[Word and item position data]
++++++++++++++++++++
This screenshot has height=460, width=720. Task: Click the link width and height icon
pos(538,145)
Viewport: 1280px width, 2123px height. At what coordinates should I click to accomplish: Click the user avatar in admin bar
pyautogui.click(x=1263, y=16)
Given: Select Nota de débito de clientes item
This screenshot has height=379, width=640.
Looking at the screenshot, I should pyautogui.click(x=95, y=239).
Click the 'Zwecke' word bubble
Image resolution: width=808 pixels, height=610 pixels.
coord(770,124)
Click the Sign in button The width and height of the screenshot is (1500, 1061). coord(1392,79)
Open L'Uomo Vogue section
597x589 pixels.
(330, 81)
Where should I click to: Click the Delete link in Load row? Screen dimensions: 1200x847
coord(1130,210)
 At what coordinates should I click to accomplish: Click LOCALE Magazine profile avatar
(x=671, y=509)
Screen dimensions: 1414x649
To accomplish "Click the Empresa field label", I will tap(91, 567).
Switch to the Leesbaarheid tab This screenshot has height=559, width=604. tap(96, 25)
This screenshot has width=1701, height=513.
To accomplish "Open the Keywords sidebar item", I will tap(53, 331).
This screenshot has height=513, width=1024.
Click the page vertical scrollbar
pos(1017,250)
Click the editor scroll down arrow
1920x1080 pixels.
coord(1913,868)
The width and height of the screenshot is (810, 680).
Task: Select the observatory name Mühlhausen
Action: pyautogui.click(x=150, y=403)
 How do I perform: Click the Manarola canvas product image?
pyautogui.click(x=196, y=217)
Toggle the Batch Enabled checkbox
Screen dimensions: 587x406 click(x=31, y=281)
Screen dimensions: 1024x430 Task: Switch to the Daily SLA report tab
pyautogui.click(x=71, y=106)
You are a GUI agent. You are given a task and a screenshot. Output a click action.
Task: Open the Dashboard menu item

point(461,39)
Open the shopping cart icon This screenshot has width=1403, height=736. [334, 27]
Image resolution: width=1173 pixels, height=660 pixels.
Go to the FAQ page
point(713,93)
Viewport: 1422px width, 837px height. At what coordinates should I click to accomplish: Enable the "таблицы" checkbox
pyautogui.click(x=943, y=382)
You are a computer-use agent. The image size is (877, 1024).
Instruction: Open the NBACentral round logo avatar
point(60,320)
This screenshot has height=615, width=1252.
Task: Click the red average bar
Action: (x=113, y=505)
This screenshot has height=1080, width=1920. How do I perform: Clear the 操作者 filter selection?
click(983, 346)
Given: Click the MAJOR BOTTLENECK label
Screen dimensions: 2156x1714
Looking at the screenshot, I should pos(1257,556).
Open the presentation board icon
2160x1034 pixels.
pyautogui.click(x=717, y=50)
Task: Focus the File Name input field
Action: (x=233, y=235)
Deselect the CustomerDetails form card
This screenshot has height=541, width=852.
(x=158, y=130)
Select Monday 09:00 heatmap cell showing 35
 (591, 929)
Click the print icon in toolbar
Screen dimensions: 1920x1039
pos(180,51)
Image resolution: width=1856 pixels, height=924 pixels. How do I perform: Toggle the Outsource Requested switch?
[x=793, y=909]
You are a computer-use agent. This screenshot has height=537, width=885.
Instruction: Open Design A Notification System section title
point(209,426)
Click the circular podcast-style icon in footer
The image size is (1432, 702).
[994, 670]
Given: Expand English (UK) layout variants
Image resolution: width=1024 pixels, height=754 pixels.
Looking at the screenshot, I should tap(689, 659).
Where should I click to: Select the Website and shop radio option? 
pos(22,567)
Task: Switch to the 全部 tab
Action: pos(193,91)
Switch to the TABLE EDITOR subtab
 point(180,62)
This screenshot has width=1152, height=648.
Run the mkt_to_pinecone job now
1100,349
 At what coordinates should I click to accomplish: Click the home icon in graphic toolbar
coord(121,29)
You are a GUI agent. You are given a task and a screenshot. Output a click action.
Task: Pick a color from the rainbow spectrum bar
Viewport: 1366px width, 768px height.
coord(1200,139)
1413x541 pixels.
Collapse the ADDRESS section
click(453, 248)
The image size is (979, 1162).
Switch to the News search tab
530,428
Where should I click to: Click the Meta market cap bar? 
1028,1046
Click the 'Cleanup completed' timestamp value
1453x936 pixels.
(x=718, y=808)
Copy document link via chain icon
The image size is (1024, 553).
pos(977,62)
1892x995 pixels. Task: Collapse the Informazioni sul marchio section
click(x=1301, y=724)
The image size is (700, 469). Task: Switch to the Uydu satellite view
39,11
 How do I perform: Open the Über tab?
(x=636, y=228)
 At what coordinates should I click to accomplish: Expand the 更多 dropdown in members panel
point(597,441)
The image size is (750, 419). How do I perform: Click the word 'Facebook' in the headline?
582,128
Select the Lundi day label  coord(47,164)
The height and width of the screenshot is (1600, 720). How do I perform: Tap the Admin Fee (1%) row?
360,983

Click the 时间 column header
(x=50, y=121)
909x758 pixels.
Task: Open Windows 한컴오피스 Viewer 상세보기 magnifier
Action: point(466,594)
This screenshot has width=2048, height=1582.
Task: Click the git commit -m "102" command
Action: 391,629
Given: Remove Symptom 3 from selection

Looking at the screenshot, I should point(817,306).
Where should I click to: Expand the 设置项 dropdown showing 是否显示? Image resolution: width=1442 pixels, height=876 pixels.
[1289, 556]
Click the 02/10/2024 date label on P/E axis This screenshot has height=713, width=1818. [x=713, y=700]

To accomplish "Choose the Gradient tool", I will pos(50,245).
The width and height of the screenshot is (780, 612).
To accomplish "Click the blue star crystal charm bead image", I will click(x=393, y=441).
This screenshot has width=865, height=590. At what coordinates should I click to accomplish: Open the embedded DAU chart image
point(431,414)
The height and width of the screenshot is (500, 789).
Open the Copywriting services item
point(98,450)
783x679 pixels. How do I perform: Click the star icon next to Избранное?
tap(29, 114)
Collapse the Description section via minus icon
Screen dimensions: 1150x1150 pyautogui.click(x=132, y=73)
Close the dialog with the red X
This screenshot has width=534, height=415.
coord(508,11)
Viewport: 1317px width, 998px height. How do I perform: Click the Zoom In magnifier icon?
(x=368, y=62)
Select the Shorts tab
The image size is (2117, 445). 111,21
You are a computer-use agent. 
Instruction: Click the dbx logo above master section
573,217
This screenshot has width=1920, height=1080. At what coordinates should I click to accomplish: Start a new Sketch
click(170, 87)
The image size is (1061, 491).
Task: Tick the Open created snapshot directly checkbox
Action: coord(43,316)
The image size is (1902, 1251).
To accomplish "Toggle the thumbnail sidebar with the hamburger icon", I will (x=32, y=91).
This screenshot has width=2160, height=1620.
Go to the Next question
++++++++++++++++++++
--- Aim ---
Rewrite all the items above as a numbered list, one line per number, and leave out the blank lines.

--- Exercise result ---
1. This screenshot has height=460, width=720. Task: Click the link width and height icon
2. pos(538,145)
3. Viewport: 1280px width, 2123px height. At what coordinates should I click to accomplish: Click the user avatar in admin bar
4. pyautogui.click(x=1263, y=16)
5. Given: Select Nota de débito de clientes item
6. This screenshot has height=379, width=640.
7. Looking at the screenshot, I should pyautogui.click(x=95, y=239).
8. Click the 'Zwecke' word bubble
9. Image resolution: width=808 pixels, height=610 pixels.
10. coord(770,124)
11. Click the Sign in button The width and height of the screenshot is (1500, 1061). coord(1392,79)
12. Open L'Uomo Vogue section
13. 597x589 pixels.
14. (330, 81)
15. Where should I click to: Click the Delete link in Load row? Screen dimensions: 1200x847
16. coord(1130,210)
17.  At what coordinates should I click to accomplish: Click LOCALE Magazine profile avatar
18. (x=671, y=509)
19. Screen dimensions: 1414x649
20. To accomplish "Click the Empresa field label", I will tap(91, 567).
21. Switch to the Leesbaarheid tab This screenshot has height=559, width=604. tap(96, 25)
22. This screenshot has width=1701, height=513.
23. To accomplish "Open the Keywords sidebar item", I will tap(53, 331).
24. This screenshot has height=513, width=1024.
25. Click the page vertical scrollbar
26. pos(1017,250)
27. Click the editor scroll down arrow
28. 1920x1080 pixels.
29. coord(1913,868)
30. The width and height of the screenshot is (810, 680).
31. Task: Select the observatory name Mühlhausen
32. Action: pyautogui.click(x=150, y=403)
33.  How do I perform: Click the Manarola canvas product image?
34. pyautogui.click(x=196, y=217)
35. Toggle the Batch Enabled checkbox
36. Screen dimensions: 587x406 click(x=31, y=281)
37. Screen dimensions: 1024x430 Task: Switch to the Daily SLA report tab
38. pyautogui.click(x=71, y=106)
39. You are a GUI agent. You are given a task and a screenshot. Output a click action.
40. Task: Open the Dashboard menu item
41. point(461,39)
42. Open the shopping cart icon This screenshot has width=1403, height=736. [334, 27]
43. Image resolution: width=1173 pixels, height=660 pixels.
44. Go to the FAQ page
45. point(713,93)
46. Viewport: 1422px width, 837px height. At what coordinates should I click to accomplish: Enable the "таблицы" checkbox
47. pyautogui.click(x=943, y=382)
48. You are a computer-use agent. The image size is (877, 1024).
49. Instruction: Open the NBACentral round logo avatar
50. point(60,320)
51. This screenshot has height=615, width=1252.
52. Task: Click the red average bar
53. Action: (x=113, y=505)
54. This screenshot has height=1080, width=1920. How do I perform: Clear the 操作者 filter selection?
55. click(983, 346)
56. Given: Click the MAJOR BOTTLENECK label
57. Screen dimensions: 2156x1714
58. Looking at the screenshot, I should pos(1257,556).
59. Open the presentation board icon
60. 2160x1034 pixels.
61. pyautogui.click(x=717, y=50)
62. Task: Focus the File Name input field
63. Action: (x=233, y=235)
64. Deselect the CustomerDetails form card
65. This screenshot has height=541, width=852.
66. (x=158, y=130)
67. Select Monday 09:00 heatmap cell showing 35
68.  (591, 929)
69. Click the print icon in toolbar
70. Screen dimensions: 1920x1039
71. pos(180,51)
72. Image resolution: width=1856 pixels, height=924 pixels. How do I perform: Toggle the Outsource Requested switch?
73. [x=793, y=909]
74. You are a computer-use agent. This screenshot has height=537, width=885.
75. Instruction: Open Design A Notification System section title
76. point(209,426)
77. Click the circular podcast-style icon in footer
78. The image size is (1432, 702).
79. [994, 670]
80. Given: Expand English (UK) layout variants
81. Image resolution: width=1024 pixels, height=754 pixels.
82. Looking at the screenshot, I should tap(689, 659).
83. Where should I click to: Select the Website and shop radio option? 
84. pos(22,567)
85. Task: Switch to the 全部 tab
86. Action: pos(193,91)
87. Switch to the TABLE EDITOR subtab
88.  point(180,62)
89. This screenshot has width=1152, height=648.
90. Run the mkt_to_pinecone job now
91. 1100,349
92.  At what coordinates should I click to accomplish: Click the home icon in graphic toolbar
93. coord(121,29)
94. You are a GUI agent. You are given a task and a screenshot. Output a click action.
95. Task: Pick a color from the rainbow spectrum bar
96. Viewport: 1366px width, 768px height.
97. coord(1200,139)
98. 1413x541 pixels.
99. Collapse the ADDRESS section
100. click(453, 248)
101. The image size is (979, 1162).
102. Switch to the News search tab
103. 530,428
104. Where should I click to: Click the Meta market cap bar? 
105. 1028,1046
106. Click the 'Cleanup completed' timestamp value
107. 1453x936 pixels.
108. (x=718, y=808)
109. Copy document link via chain icon
110. The image size is (1024, 553).
111. pos(977,62)
112. 1892x995 pixels. Task: Collapse the Informazioni sul marchio section
113. click(x=1301, y=724)
114. The image size is (700, 469). Task: Switch to the Uydu satellite view
115. 39,11
116.  How do I perform: Open the Über tab?
117. (x=636, y=228)
118.  At what coordinates should I click to accomplish: Expand the 更多 dropdown in members panel
119. point(597,441)
120. The image size is (750, 419). How do I perform: Click the word 'Facebook' in the headline?
121. 582,128
122. Select the Lundi day label  coord(47,164)
123. The height and width of the screenshot is (1600, 720). How do I perform: Tap the Admin Fee (1%) row?
124. 360,983
125. Click the 时间 column header
126. (x=50, y=121)
127. 909x758 pixels.
128. Task: Open Windows 한컴오피스 Viewer 상세보기 magnifier
129. Action: point(466,594)
130. This screenshot has width=2048, height=1582.
131. Task: Click the git commit -m "102" command
132. Action: 391,629
133. Given: Remove Symptom 3 from selection
134. Looking at the screenshot, I should point(817,306).
135. Where should I click to: Expand the 设置项 dropdown showing 是否显示? Image resolution: width=1442 pixels, height=876 pixels.
136. [1289, 556]
137. Click the 02/10/2024 date label on P/E axis This screenshot has height=713, width=1818. [x=713, y=700]
138. To accomplish "Choose the Gradient tool", I will pos(50,245).
139. The width and height of the screenshot is (780, 612).
140. To accomplish "Click the blue star crystal charm bead image", I will click(x=393, y=441).
141. This screenshot has width=865, height=590. At what coordinates should I click to accomplish: Open the embedded DAU chart image
142. point(431,414)
143. The height and width of the screenshot is (500, 789).
144. Open the Copywriting services item
145. point(98,450)
146. 783x679 pixels. How do I perform: Click the star icon next to Избранное?
147. tap(29, 114)
148. Collapse the Description section via minus icon
149. Screen dimensions: 1150x1150 pyautogui.click(x=132, y=73)
150. Close the dialog with the red X
151. This screenshot has width=534, height=415.
152. coord(508,11)
153. Viewport: 1317px width, 998px height. How do I perform: Click the Zoom In magnifier icon?
154. (x=368, y=62)
155. Select the Shorts tab
156. The image size is (2117, 445). 111,21
157. You are a computer-use agent. 
158. Instruction: Click the dbx logo above master section
159. 573,217
160. This screenshot has width=1920, height=1080. At what coordinates should I click to accomplish: Start a new Sketch
161. click(170, 87)
162. The image size is (1061, 491).
163. Task: Tick the Open created snapshot directly checkbox
164. Action: coord(43,316)
165. The image size is (1902, 1251).
166. To accomplish "Toggle the thumbnail sidebar with the hamburger icon", I will (x=32, y=91).
167. This screenshot has width=2160, height=1620.
168. Go to the Next question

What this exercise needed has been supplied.